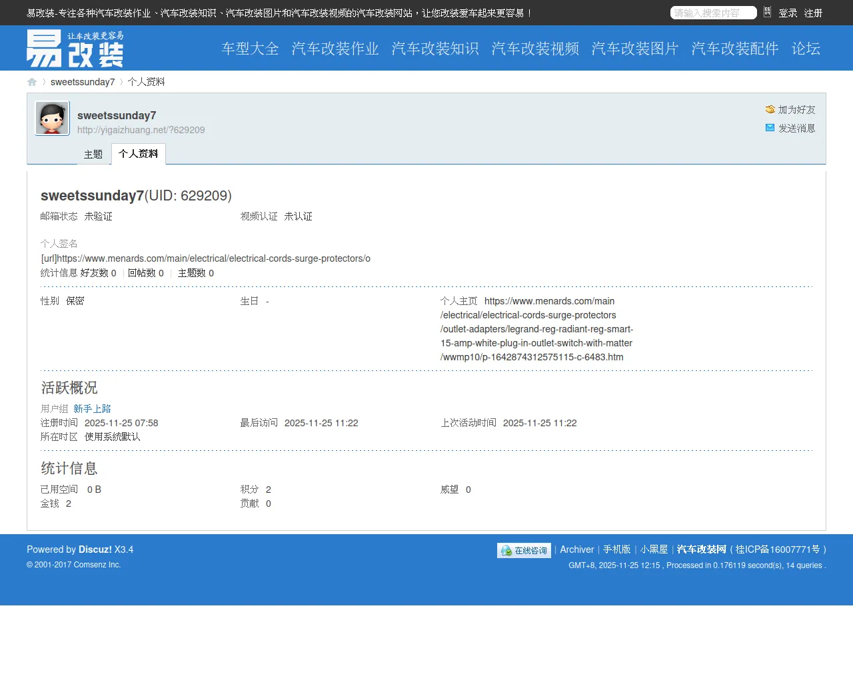Screen dimensions: 853x682
Task: Click the send message envelope icon
Action: (x=770, y=128)
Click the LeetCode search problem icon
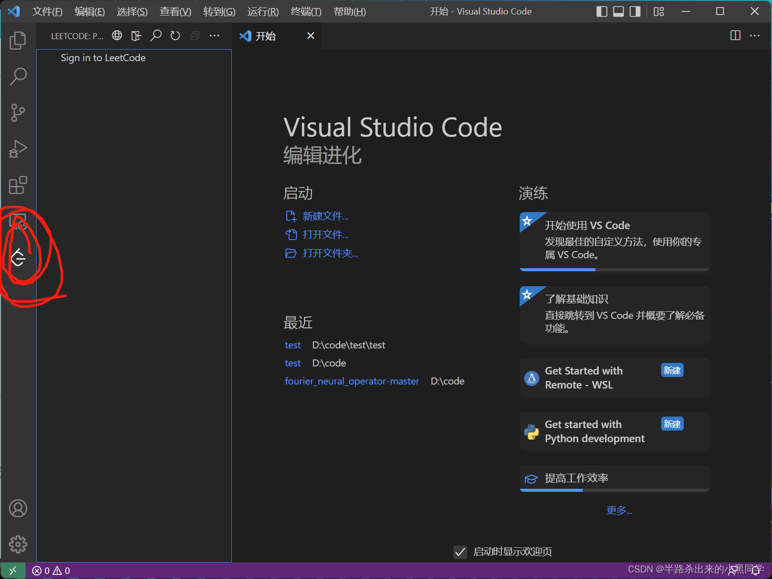The image size is (772, 579). coord(156,36)
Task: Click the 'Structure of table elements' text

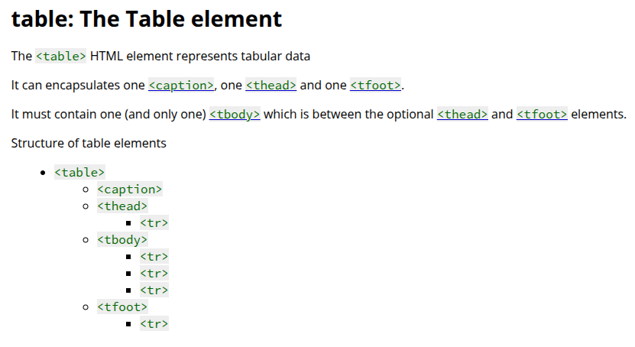Action: [89, 143]
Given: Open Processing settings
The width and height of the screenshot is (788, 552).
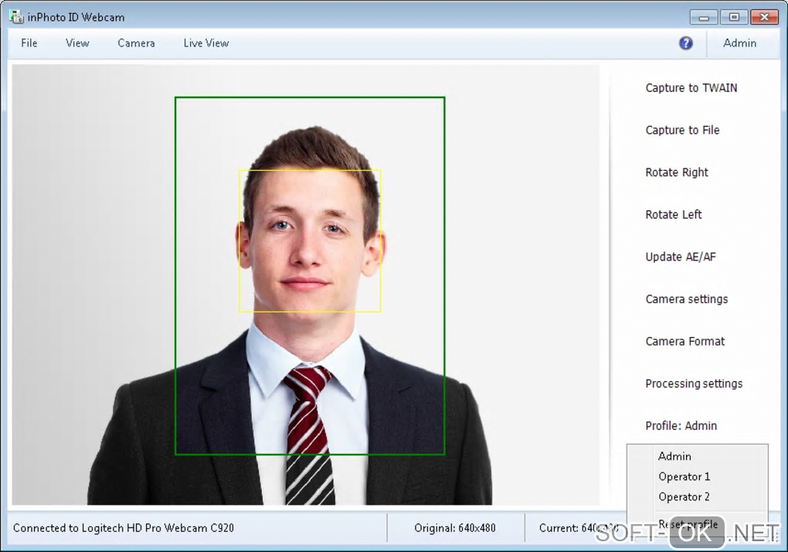Looking at the screenshot, I should coord(694,383).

---+---

Exercise instructions: Rewrite all of the material above, replacing "settings" with "preferences" and changing nothing else. Leave out the pictures.

Written response:
Screen dimensions: 853x682
Task: Click the send message envelope icon
Action: (x=770, y=128)
Click the LeetCode search problem icon
The image size is (772, 579). coord(156,36)
Task: Click the 'Structure of table elements' text

Action: [89, 143]
Given: Open Processing preferences
The width and height of the screenshot is (788, 552).
Looking at the screenshot, I should coord(694,383).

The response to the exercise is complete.